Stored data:
• • • •

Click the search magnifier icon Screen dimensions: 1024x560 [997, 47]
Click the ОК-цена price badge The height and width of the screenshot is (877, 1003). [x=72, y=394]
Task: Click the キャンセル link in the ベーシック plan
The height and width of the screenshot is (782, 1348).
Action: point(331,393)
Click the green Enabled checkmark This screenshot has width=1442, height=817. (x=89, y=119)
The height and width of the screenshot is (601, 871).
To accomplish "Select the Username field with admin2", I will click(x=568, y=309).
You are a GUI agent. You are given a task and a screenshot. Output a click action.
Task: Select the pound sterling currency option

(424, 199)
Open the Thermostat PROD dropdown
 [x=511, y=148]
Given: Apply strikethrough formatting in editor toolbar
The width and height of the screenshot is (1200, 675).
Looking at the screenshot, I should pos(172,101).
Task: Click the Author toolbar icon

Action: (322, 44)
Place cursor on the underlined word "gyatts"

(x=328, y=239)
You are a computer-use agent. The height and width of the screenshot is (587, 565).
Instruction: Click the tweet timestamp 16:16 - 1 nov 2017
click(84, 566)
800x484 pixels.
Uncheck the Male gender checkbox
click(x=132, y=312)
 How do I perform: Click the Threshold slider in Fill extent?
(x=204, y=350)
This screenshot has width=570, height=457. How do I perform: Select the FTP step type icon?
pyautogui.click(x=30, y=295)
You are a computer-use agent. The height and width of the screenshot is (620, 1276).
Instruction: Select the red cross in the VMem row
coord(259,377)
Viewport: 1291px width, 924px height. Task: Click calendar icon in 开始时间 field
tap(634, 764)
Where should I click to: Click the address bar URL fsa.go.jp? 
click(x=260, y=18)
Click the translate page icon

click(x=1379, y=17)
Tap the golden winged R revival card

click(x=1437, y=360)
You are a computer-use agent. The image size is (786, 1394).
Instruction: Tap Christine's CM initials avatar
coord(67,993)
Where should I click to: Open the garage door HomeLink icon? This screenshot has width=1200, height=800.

• • • •

Exercise description: Lines in the data containing the string "computer" are to be counted; give that number alone.

Task answer: 3